It’s odd, though, that after four years of major liberal legislation, the FDR comparisons have largely disappeared. Entering the Oval Office in 2009, Mr. Obama as likened to Lincoln and Washington, but one of the most popular images—so popular it found its way onto the cover of TIME Magazine—showed President Obama seated in Roosevelt’s specially designed Ford, smiling “That Man’s” dazzling smile, and even with a cigarette in holder clenched between his teeth. Press reports always referred to that cigarette holder as being held “at a jaunty angle.”
It’s especially strange given the talking point of ObamaCare advocates, that it is the natural extension of FDR’s “signature” domestic legislation, Social Security.
Roosevelt’s domestic New Deal programs were beset with “glitches” too, but he waved away Republican charges of “boondoggling.” He told audiences that “the immortal Dante tells us that the sins of the cold-blooded and the sins of the warm-hearted are weighed in different scales.” Roosevelt wanted Americans to know he was of the warm-hearted kind of sinner.
Americans today can judge how warm-hearted President Obama is. His administration has ordered the closure of the World War II Memorial in Washington. Ninety-year olds on Honor Flights faced barricades as they made that last trip to see the monument to their heroism on D-Day and a thousand days.

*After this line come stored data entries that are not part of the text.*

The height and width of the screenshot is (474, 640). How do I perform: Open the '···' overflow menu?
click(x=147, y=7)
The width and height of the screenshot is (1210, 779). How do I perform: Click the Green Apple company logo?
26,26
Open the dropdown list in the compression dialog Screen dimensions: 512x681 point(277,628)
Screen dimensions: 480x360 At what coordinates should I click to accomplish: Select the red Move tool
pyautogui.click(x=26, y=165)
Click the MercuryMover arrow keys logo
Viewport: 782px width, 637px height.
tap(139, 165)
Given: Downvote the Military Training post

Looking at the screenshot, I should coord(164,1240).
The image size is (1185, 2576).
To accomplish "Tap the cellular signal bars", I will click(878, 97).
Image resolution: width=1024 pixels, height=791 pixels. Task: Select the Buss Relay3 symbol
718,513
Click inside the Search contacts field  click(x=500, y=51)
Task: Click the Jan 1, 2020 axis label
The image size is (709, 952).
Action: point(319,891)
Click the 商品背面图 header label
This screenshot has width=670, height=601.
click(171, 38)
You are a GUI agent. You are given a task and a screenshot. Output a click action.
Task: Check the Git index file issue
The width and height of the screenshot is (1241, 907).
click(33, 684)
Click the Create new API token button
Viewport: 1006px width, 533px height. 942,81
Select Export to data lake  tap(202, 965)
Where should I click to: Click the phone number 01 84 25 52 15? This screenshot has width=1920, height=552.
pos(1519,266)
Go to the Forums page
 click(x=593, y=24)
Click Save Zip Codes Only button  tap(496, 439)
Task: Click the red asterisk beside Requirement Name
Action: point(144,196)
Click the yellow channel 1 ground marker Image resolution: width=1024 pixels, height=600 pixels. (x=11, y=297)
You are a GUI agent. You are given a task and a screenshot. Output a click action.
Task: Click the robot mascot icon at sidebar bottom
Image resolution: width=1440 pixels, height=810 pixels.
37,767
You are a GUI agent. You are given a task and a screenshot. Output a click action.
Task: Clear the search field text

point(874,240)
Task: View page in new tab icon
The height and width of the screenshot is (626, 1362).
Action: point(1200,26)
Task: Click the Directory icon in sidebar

White House spokesman Jay Carney raced to tell reporters that it was not the intent of the Obama administration to deny death benefits to families of soldiers recently killed in Afghanistan. It just seems to have been another glitch. The Obama spokesman’s efforts to avoid responsibility were strenuous. But he might have consulted another veteran of that great WWII generation. Harry Truman kept a plaque on his desk in the White House:
“The Buck Stops Here.”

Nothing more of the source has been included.